The Selkirk’s coat also changes with the seasons. Its volume and curl pattern shift with climate, hormonal changes, and time of year. Kittens born with curls may lose their coat temporarily and develop an adult curly coat starting around 8 to 10 months, with the coat continuing to change until roughly age two. Cats with two copies of the curl gene (homozygous) tend to lose their coat as kittens but don’t develop bald patches later in life.
LaPerm
The LaPerm is generally a light shedder, but with a quirk: it occasionally goes through a heavy molt where significant amounts of fur come out at once. After this molting phase, the coat typically grows back thicker and curlier than before. In rare cases, a LaPerm may molt and end up with a permanently sparse coat that never fully returns. Some LaPerm kittens are born bald or straight-coated and don’t develop their signature curls until maturity.
Shedding vs. Allergies
Low shedding and hypoallergenic are two completely different things, and this is where many people get tripped up. Cat allergies aren’t triggered by fur itself. They’re caused by a protein called Fel d 1, found in a cat’s saliva, skin, and urine. When a cat grooms itself, that protein dries on the fur and becomes airborne. Every cat produces this protein, curly coat or not.

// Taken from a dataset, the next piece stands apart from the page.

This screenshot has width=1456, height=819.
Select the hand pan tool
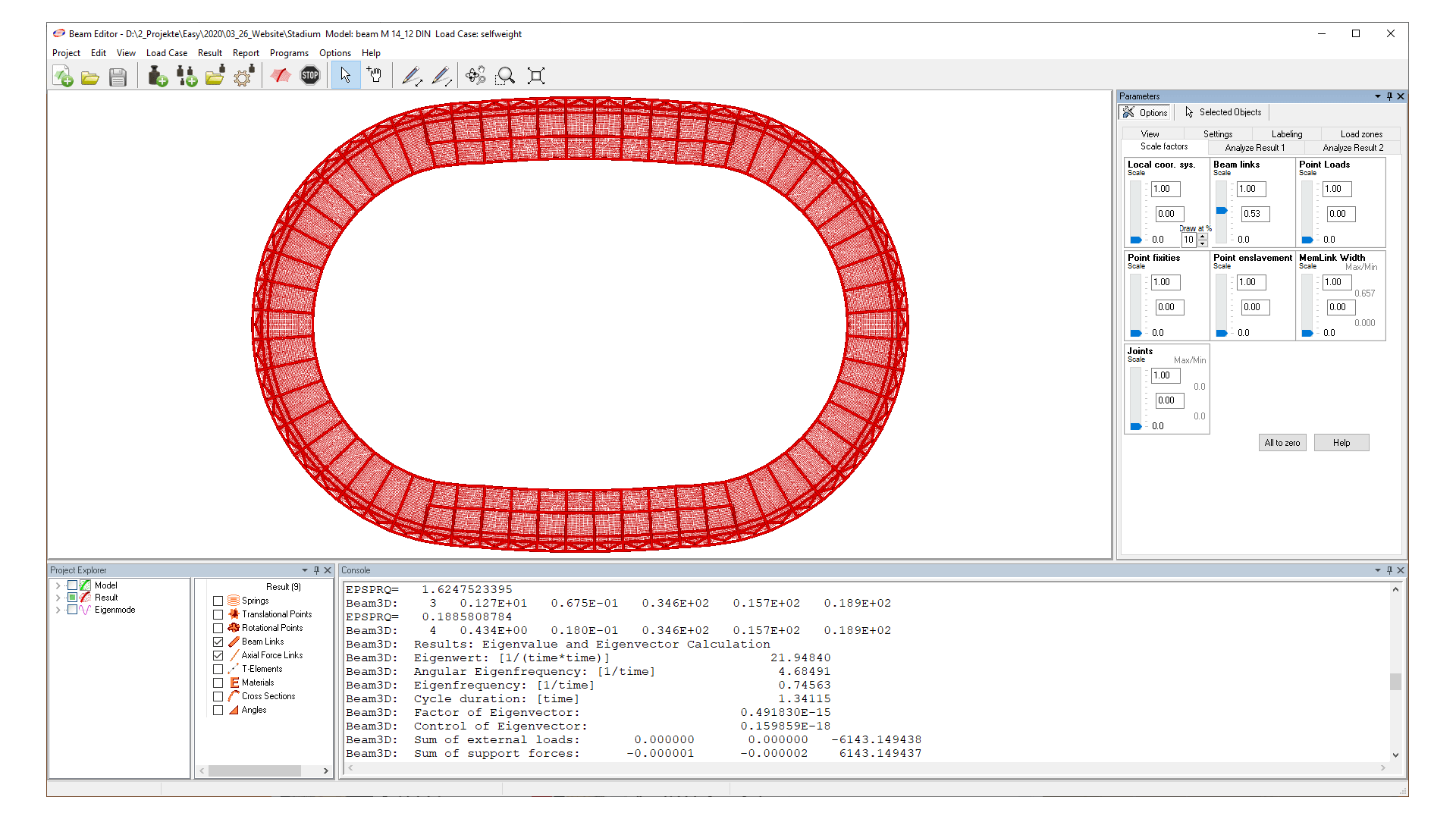[x=375, y=76]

Hair is essentially a delivery vehicle. Less shedding means fewer protein-coated strands floating around your home, which can reduce your exposure. But it doesn’t eliminate it. Curly coats may actually make things more complicated in one way: the spiral structure of the fur traps dander and dried saliva close to the skin rather than releasing it gradually. So while less allergen gets airborne passively, a petting session or grooming can release a concentrated dose. If you have cat allergies, a curly breed may be slightly more manageable, but no cat is truly hypoallergenic.
Grooming a Curly Coat
The fact that curly cats shed less doesn’t mean their coats are low-maintenance. The same curl pattern that traps loose hair also traps skin oils, dirt, and dander. Without regular care, this buildup can irritate the skin and lead to matting, especially in longer-coated breeds like the Selkirk Rex and LaPerm.
Brushing needs to be gentle. Curly fur is more fragile than straight fur, and aggressive brushing can break the curls or pull them out. Look for combs or brushes with rotating teeth, which reduce the pulling force on the skin and work through curls without damaging them. A wide-spaced comb handles loose tangles well, while a narrower comb can work through tighter mats. Brush with the curl pattern, not against it.
Bathing every six to eight weeks with a cat-safe shampoo helps manage oil buildup, particularly for the Cornish Rex and Devon Rex whose fine coats trap oils close to the body. Overbathing is a real risk, though. Too-frequent baths strip natural oils and can make the coat brittle. Devon Rex curls are especially prone to breakage from excessive washing. If your cat’s coat looks greasy between baths, a gentle wipe-down with a damp cloth works better than an extra bath.
For the Selkirk Rex specifically, regular brushing matters more because of the coat’s density. Without it, the thick undercoat can mat underneath the outer curls in a way that’s hard to see until it becomes a problem. Brushing two to three times a week keeps the coat healthy and catches loose hair before it builds up.